— Start MATERIAL FOR THIS TASK —

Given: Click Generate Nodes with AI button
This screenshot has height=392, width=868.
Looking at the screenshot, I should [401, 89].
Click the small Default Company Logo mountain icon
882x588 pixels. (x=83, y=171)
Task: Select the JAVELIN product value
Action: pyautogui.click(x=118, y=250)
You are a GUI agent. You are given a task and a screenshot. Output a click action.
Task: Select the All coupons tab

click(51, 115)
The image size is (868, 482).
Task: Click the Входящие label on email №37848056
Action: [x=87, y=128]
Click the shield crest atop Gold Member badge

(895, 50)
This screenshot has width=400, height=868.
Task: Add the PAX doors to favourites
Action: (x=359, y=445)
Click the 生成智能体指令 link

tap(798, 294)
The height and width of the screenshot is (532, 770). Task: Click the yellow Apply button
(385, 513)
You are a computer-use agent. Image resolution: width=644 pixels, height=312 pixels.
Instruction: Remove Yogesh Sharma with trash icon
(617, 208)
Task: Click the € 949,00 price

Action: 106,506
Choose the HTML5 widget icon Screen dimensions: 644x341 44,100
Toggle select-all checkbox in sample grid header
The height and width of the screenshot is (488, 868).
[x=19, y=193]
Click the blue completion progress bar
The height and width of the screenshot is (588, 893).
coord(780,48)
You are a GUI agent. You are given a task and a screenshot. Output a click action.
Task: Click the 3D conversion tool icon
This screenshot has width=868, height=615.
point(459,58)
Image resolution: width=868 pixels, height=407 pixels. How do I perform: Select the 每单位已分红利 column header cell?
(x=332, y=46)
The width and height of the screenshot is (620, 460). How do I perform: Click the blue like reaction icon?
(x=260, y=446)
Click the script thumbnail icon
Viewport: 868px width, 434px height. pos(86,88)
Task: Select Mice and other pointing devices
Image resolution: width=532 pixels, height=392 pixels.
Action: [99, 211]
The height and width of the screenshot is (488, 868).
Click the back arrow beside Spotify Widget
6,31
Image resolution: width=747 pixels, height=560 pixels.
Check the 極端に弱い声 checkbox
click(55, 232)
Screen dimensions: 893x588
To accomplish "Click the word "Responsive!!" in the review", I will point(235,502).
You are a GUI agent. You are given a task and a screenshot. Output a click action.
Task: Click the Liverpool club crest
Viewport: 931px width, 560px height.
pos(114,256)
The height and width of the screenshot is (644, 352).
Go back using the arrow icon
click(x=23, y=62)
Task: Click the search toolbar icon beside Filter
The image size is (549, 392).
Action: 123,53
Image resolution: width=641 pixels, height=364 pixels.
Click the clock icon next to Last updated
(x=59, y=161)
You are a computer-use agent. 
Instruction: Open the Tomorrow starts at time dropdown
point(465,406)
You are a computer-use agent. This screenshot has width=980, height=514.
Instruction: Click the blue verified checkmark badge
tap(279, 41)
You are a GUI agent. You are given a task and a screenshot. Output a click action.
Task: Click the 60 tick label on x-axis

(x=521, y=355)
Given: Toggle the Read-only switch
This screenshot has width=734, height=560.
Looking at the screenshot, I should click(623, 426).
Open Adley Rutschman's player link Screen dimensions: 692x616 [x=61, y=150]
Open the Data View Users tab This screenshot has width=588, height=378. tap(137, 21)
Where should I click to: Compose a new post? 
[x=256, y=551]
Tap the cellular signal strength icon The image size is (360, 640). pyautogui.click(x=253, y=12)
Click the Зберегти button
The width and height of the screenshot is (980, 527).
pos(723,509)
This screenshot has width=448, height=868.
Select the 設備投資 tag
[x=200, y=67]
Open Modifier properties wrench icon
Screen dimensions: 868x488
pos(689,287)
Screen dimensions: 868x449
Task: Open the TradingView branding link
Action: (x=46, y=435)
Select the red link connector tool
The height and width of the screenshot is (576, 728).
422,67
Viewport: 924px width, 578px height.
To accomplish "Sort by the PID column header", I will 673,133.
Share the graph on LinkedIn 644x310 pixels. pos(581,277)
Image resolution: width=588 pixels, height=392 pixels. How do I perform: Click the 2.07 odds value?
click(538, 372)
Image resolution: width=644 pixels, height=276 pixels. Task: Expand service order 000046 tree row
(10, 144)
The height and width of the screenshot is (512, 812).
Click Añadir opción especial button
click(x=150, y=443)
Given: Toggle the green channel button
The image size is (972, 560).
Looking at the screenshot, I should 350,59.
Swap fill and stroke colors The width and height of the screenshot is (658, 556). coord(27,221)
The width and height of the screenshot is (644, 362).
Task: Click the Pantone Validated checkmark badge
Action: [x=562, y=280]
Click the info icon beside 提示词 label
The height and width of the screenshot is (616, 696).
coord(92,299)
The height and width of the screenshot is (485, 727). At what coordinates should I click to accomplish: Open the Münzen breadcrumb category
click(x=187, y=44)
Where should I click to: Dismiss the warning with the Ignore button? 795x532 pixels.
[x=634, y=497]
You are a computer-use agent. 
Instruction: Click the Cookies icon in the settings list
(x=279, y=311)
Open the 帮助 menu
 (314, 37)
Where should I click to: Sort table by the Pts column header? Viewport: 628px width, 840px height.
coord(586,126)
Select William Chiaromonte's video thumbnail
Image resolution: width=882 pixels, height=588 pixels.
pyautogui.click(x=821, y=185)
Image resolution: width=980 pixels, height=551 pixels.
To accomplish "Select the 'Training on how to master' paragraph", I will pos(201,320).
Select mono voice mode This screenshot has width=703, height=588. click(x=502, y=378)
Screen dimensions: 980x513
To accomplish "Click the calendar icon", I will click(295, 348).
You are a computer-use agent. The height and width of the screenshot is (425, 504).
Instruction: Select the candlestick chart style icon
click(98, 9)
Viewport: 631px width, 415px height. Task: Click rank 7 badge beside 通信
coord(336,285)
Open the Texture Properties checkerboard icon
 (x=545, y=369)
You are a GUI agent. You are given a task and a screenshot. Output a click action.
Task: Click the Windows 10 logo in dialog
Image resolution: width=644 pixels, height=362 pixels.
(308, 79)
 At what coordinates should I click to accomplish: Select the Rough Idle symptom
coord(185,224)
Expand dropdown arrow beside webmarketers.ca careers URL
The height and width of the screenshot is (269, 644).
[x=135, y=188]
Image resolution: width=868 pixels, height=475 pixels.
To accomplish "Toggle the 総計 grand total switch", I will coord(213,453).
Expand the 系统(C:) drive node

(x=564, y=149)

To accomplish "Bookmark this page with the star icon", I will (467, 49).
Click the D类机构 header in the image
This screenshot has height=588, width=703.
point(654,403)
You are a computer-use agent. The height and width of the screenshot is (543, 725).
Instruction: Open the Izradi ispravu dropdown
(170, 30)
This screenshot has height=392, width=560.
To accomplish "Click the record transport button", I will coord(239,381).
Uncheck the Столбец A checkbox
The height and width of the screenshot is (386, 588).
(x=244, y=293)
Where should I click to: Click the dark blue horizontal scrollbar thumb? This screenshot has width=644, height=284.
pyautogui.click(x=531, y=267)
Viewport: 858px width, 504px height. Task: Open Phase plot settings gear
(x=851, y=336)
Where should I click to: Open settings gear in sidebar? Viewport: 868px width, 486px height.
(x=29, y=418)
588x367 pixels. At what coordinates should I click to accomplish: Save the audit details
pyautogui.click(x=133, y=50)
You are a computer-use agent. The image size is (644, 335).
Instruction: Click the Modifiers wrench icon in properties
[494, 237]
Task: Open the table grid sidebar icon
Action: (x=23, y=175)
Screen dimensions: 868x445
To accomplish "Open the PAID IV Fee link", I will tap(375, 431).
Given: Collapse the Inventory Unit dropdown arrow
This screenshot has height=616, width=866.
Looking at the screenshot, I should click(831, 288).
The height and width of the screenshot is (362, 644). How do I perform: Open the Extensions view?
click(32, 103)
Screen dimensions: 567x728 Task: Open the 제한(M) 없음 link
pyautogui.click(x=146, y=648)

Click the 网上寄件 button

— End MATERIAL FOR THIS TASK —

--- AIM ---
Rewrite all the entries above with every "computer-use agent" replaced by "desktop automation agent" and everything else left the same.

--- WORKED SOLUTION ---
Given: Click Generate Nodes with AI button
This screenshot has height=392, width=868.
Looking at the screenshot, I should [401, 89].
Click the small Default Company Logo mountain icon
882x588 pixels. (x=83, y=171)
Task: Select the JAVELIN product value
Action: pyautogui.click(x=118, y=250)
You are a GUI agent. You are given a task and a screenshot. Output a click action.
Task: Select the All coupons tab

click(51, 115)
The image size is (868, 482).
Task: Click the Входящие label on email №37848056
Action: [x=87, y=128]
Click the shield crest atop Gold Member badge

(895, 50)
This screenshot has width=400, height=868.
Task: Add the PAX doors to favourites
Action: (x=359, y=445)
Click the 生成智能体指令 link

tap(798, 294)
The height and width of the screenshot is (532, 770). Task: Click the yellow Apply button
(385, 513)
You are a desktop automation agent. Image resolution: width=644 pixels, height=312 pixels.
Instruction: Remove Yogesh Sharma with trash icon
(617, 208)
Task: Click the € 949,00 price

Action: 106,506
Choose the HTML5 widget icon Screen dimensions: 644x341 44,100
Toggle select-all checkbox in sample grid header
The height and width of the screenshot is (488, 868).
[x=19, y=193]
Click the blue completion progress bar
The height and width of the screenshot is (588, 893).
coord(780,48)
You are a GUI agent. You are given a task and a screenshot. Output a click action.
Task: Click the 3D conversion tool icon
This screenshot has width=868, height=615.
point(459,58)
Image resolution: width=868 pixels, height=407 pixels. How do I perform: Select the 每单位已分红利 column header cell?
(x=332, y=46)
The width and height of the screenshot is (620, 460). How do I perform: Click the blue like reaction icon?
(x=260, y=446)
Click the script thumbnail icon
Viewport: 868px width, 434px height. pos(86,88)
Task: Select Mice and other pointing devices
Image resolution: width=532 pixels, height=392 pixels.
Action: [99, 211]
The height and width of the screenshot is (488, 868).
Click the back arrow beside Spotify Widget
6,31
Image resolution: width=747 pixels, height=560 pixels.
Check the 極端に弱い声 checkbox
click(55, 232)
Screen dimensions: 893x588
To accomplish "Click the word "Responsive!!" in the review", I will point(235,502).
You are a GUI agent. You are given a task and a screenshot. Output a click action.
Task: Click the Liverpool club crest
Viewport: 931px width, 560px height.
pos(114,256)
The height and width of the screenshot is (644, 352).
Go back using the arrow icon
click(x=23, y=62)
Task: Click the search toolbar icon beside Filter
The image size is (549, 392).
Action: 123,53
Image resolution: width=641 pixels, height=364 pixels.
Click the clock icon next to Last updated
(x=59, y=161)
You are a desktop automation agent. 
Instruction: Open the Tomorrow starts at time dropdown
point(465,406)
You are a desktop automation agent. This screenshot has width=980, height=514.
Instruction: Click the blue verified checkmark badge
tap(279, 41)
You are a GUI agent. You are given a task and a screenshot. Output a click action.
Task: Click the 60 tick label on x-axis

(x=521, y=355)
Given: Toggle the Read-only switch
This screenshot has width=734, height=560.
Looking at the screenshot, I should click(623, 426).
Open Adley Rutschman's player link Screen dimensions: 692x616 [x=61, y=150]
Open the Data View Users tab This screenshot has width=588, height=378. tap(137, 21)
Where should I click to: Compose a new post? 
[x=256, y=551]
Tap the cellular signal strength icon The image size is (360, 640). pyautogui.click(x=253, y=12)
Click the Зберегти button
The width and height of the screenshot is (980, 527).
pos(723,509)
This screenshot has width=448, height=868.
Select the 設備投資 tag
[x=200, y=67]
Open Modifier properties wrench icon
Screen dimensions: 868x488
pos(689,287)
Screen dimensions: 868x449
Task: Open the TradingView branding link
Action: (x=46, y=435)
Select the red link connector tool
The height and width of the screenshot is (576, 728).
422,67
Viewport: 924px width, 578px height.
To accomplish "Sort by the PID column header", I will 673,133.
Share the graph on LinkedIn 644x310 pixels. pos(581,277)
Image resolution: width=588 pixels, height=392 pixels. How do I perform: Click the 2.07 odds value?
click(538, 372)
Image resolution: width=644 pixels, height=276 pixels. Task: Expand service order 000046 tree row
(10, 144)
The height and width of the screenshot is (512, 812).
Click Añadir opción especial button
click(x=150, y=443)
Given: Toggle the green channel button
The image size is (972, 560).
Looking at the screenshot, I should 350,59.
Swap fill and stroke colors The width and height of the screenshot is (658, 556). coord(27,221)
The width and height of the screenshot is (644, 362).
Task: Click the Pantone Validated checkmark badge
Action: [x=562, y=280]
Click the info icon beside 提示词 label
The height and width of the screenshot is (616, 696).
coord(92,299)
The height and width of the screenshot is (485, 727). At what coordinates should I click to accomplish: Open the Münzen breadcrumb category
click(x=187, y=44)
Where should I click to: Dismiss the warning with the Ignore button? 795x532 pixels.
[x=634, y=497]
You are a desktop automation agent. 
Instruction: Click the Cookies icon in the settings list
(x=279, y=311)
Open the 帮助 menu
 (314, 37)
Where should I click to: Sort table by the Pts column header? Viewport: 628px width, 840px height.
coord(586,126)
Select William Chiaromonte's video thumbnail
Image resolution: width=882 pixels, height=588 pixels.
pyautogui.click(x=821, y=185)
Image resolution: width=980 pixels, height=551 pixels.
To accomplish "Select the 'Training on how to master' paragraph", I will pos(201,320).
Select mono voice mode This screenshot has width=703, height=588. click(x=502, y=378)
Screen dimensions: 980x513
To accomplish "Click the calendar icon", I will click(295, 348).
You are a desktop automation agent. The height and width of the screenshot is (425, 504).
Instruction: Select the candlestick chart style icon
click(98, 9)
Viewport: 631px width, 415px height. Task: Click rank 7 badge beside 通信
coord(336,285)
Open the Texture Properties checkerboard icon
 (x=545, y=369)
You are a GUI agent. You are given a task and a screenshot. Output a click action.
Task: Click the Windows 10 logo in dialog
Image resolution: width=644 pixels, height=362 pixels.
(308, 79)
 At what coordinates should I click to accomplish: Select the Rough Idle symptom
coord(185,224)
Expand dropdown arrow beside webmarketers.ca careers URL
The height and width of the screenshot is (269, 644).
[x=135, y=188]
Image resolution: width=868 pixels, height=475 pixels.
To accomplish "Toggle the 総計 grand total switch", I will coord(213,453).
Expand the 系统(C:) drive node

(x=564, y=149)

To accomplish "Bookmark this page with the star icon", I will (467, 49).
Click the D类机构 header in the image
This screenshot has height=588, width=703.
point(654,403)
You are a desktop automation agent. The height and width of the screenshot is (543, 725).
Instruction: Open the Izradi ispravu dropdown
(170, 30)
This screenshot has height=392, width=560.
To accomplish "Click the record transport button", I will coord(239,381).
Uncheck the Столбец A checkbox
The height and width of the screenshot is (386, 588).
(x=244, y=293)
Where should I click to: Click the dark blue horizontal scrollbar thumb? This screenshot has width=644, height=284.
pyautogui.click(x=531, y=267)
Viewport: 858px width, 504px height. Task: Open Phase plot settings gear
(x=851, y=336)
Where should I click to: Open settings gear in sidebar? Viewport: 868px width, 486px height.
(x=29, y=418)
588x367 pixels. At what coordinates should I click to accomplish: Save the audit details
pyautogui.click(x=133, y=50)
You are a desktop automation agent. The image size is (644, 335).
Instruction: Click the Modifiers wrench icon in properties
[494, 237]
Task: Open the table grid sidebar icon
Action: (x=23, y=175)
Screen dimensions: 868x445
To accomplish "Open the PAID IV Fee link", I will tap(375, 431).
Given: Collapse the Inventory Unit dropdown arrow
This screenshot has height=616, width=866.
Looking at the screenshot, I should click(831, 288).
The height and width of the screenshot is (362, 644). How do I perform: Open the Extensions view?
click(32, 103)
Screen dimensions: 567x728 Task: Open the 제한(M) 없음 link
pyautogui.click(x=146, y=648)

Click the 网上寄件 button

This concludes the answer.